Run a link checker program and resolve broken links (we like Xenu and Screaming Frog) & give the full list of pages to your Public Information Officer (PIO) or head of communication for their review and coordination within your office.
Consider a new Content Management System (CMS). Is your CMS working for you today? Do you want to delegate basic content updates to those without coding knowledge to free up your time?
GIC offers WordPress for Content Management for state agency public facing websites.
Familiarize yourself with Bootstrap, the mobile responsive framework, and the latest version (4.0). We are not yet moving to Bootstrap 4.0 but will be in the future.
Do you have forms on your current website? Are they being utilized? Are forms converted to SMUG? Do you have PDFs that you want converted into fillable PDFs?
Ask your webmaster for a list of pages on your site. Review the pages and sort out any old content that should be rewritten or retired. Do a content inventory and content audit (contact GIC if you need assistance with content inventories or audits).
Contact divisions/units in your department to review the content that belongs to them (send them the list of pages).
Review your Google Analytics data. What is most accessed, what is least accessed? Is that congruent with your priorities as a department/office? What are users searching for? What are they finding?
Consider the following questions: what transactions or information are users most interested in from our department/office? Are these transactions easy to navigate to now? What is most important our users?
If you have a large site, or a site with confusing navigation, consider the “alpha” approach. “Alpha” involves creating an entirely new site from scratch, building it in public with public feedback, and retiring the current site over time. DNREC used an Alpha website (DNREC Alpha) while rebuilding its existing website.
All of these sites feature important transactions on the home page.
What colors and images reflect your agency? Are you open to a logo redesign that would be mobile-friendly (i.e. scalable to a small screen size and still recognizable)? Can you begin to create a repository of high-resolution, high-quality images that reflect your agency?
Does your agency interact with businesses? If so, are you open to consolidating any forms and applications that businesses need to fill out?
Do you accept information submissions via your website (forms, email us, online chat)? Do you want to?
How do you want to integrate your social media accounts to your website? Ideally, your social media content should refer back to your website for more information, rather than pointing people away from your site.

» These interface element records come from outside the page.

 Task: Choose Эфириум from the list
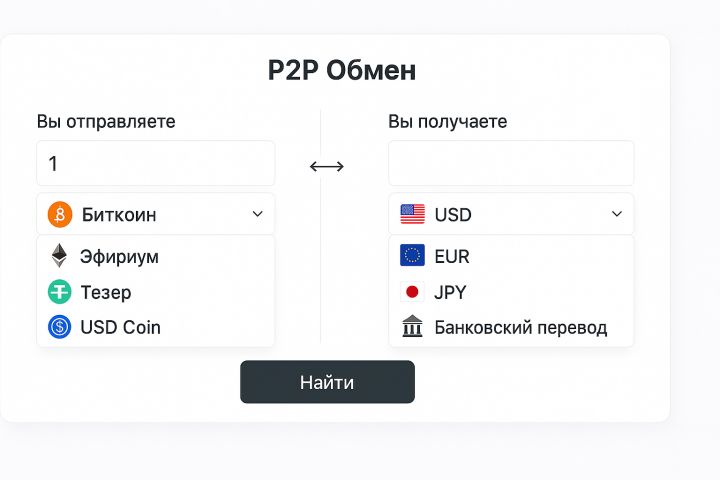(x=120, y=256)
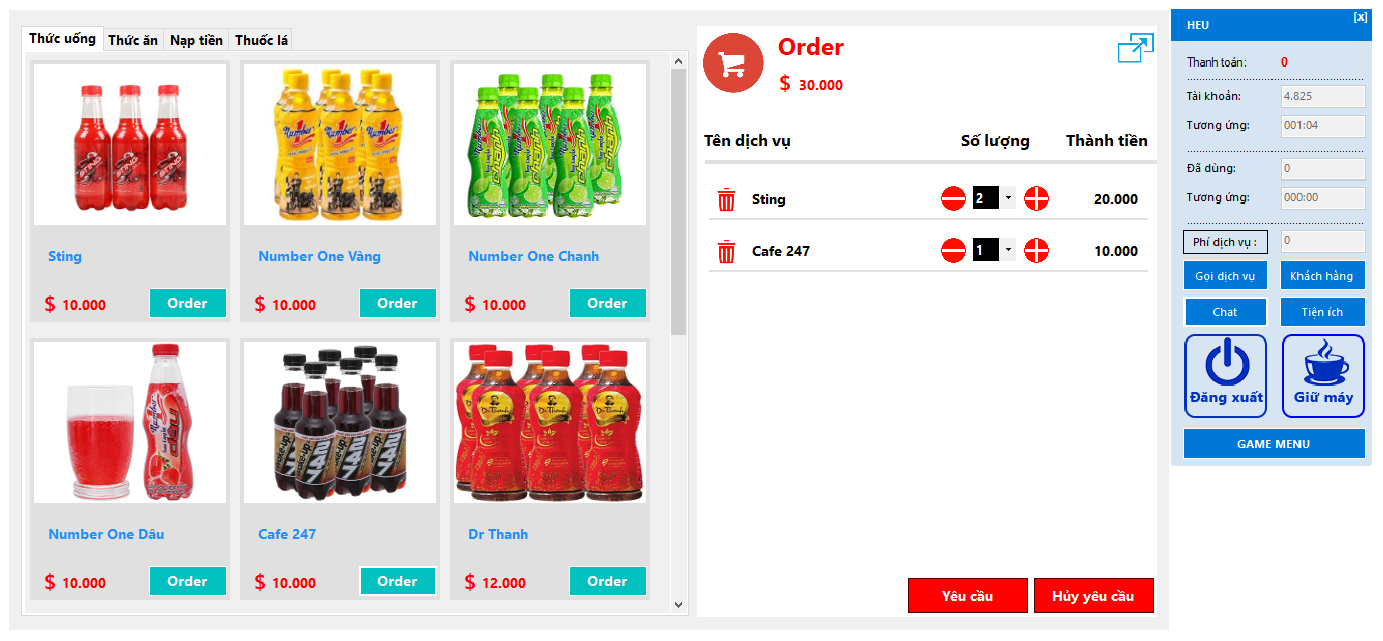Hold the machine with Giữ máy icon

pos(1323,375)
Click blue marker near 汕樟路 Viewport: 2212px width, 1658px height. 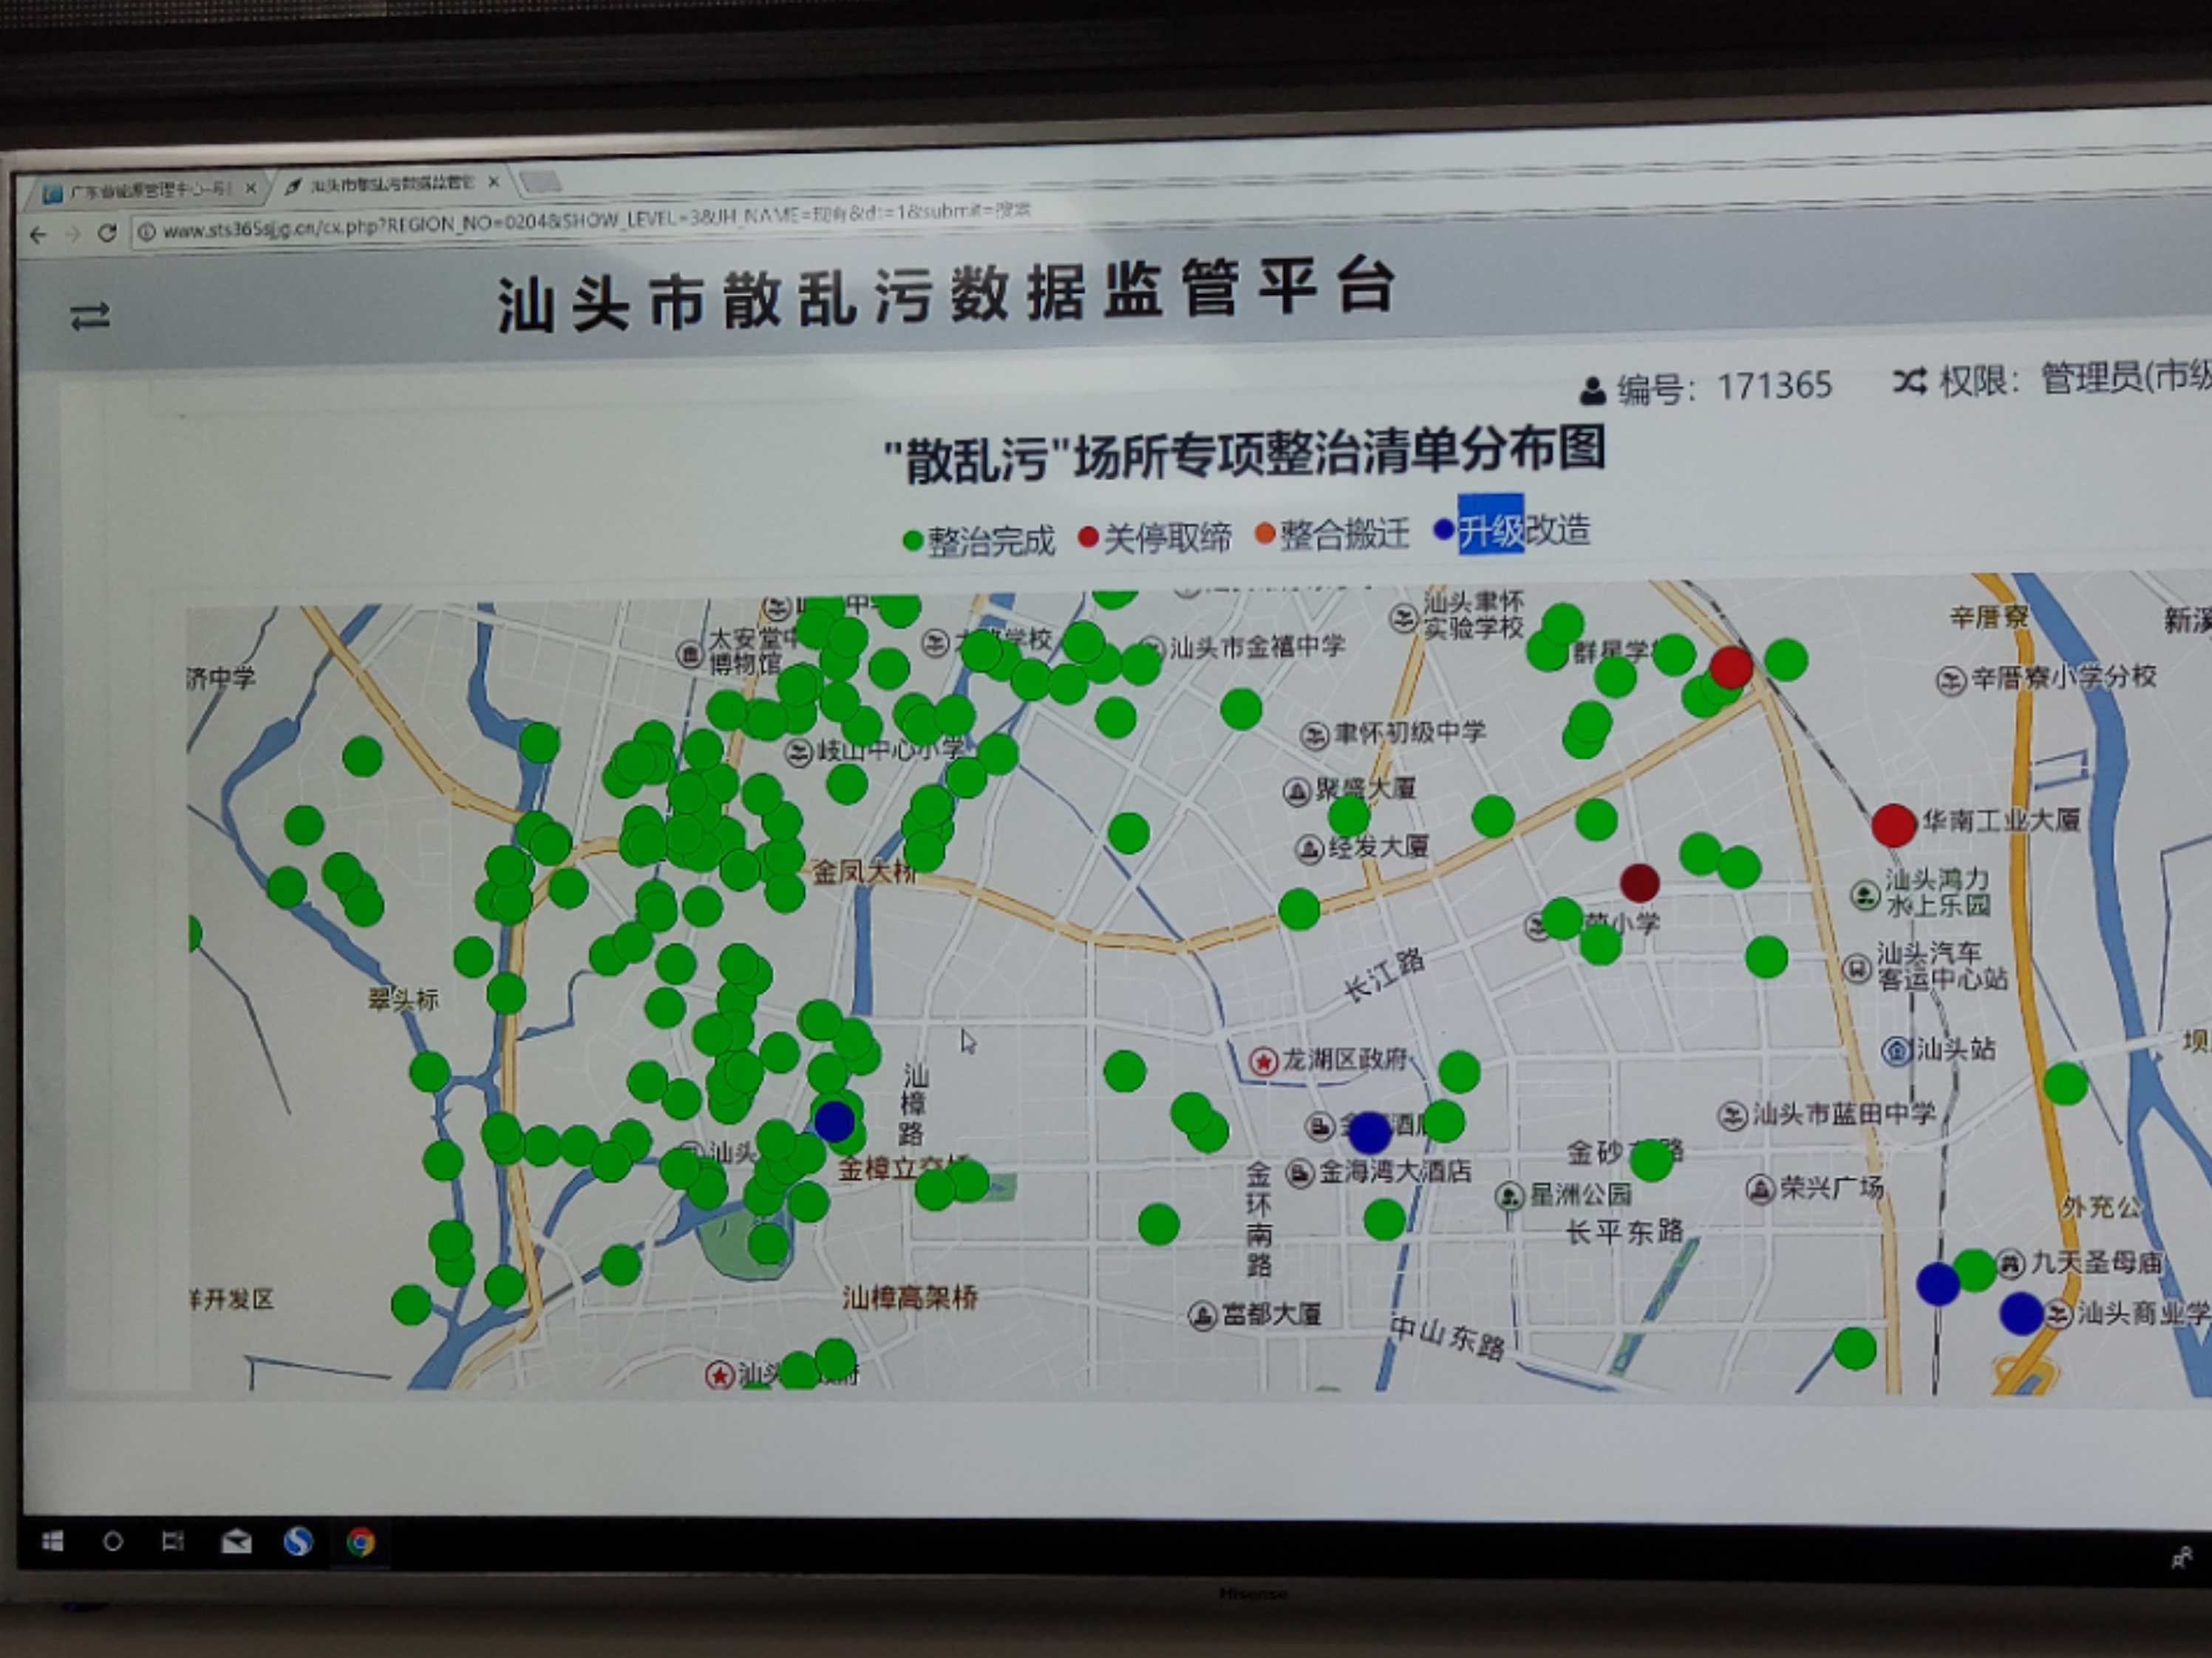pos(834,1121)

Review your Search Engine Optimization (SEO) with your webmaster. How are you showing up in external search engines like Google and Bing? How are people finding you? What words and phrases are they searching for when they get to you? What do your page snippets look like in Search (meta descriptions Opens in new window, bolded keyword, etc)?
Do you want to have access to update your website directly? Consider WordPress as a Content Management System, and talk with your webmaster.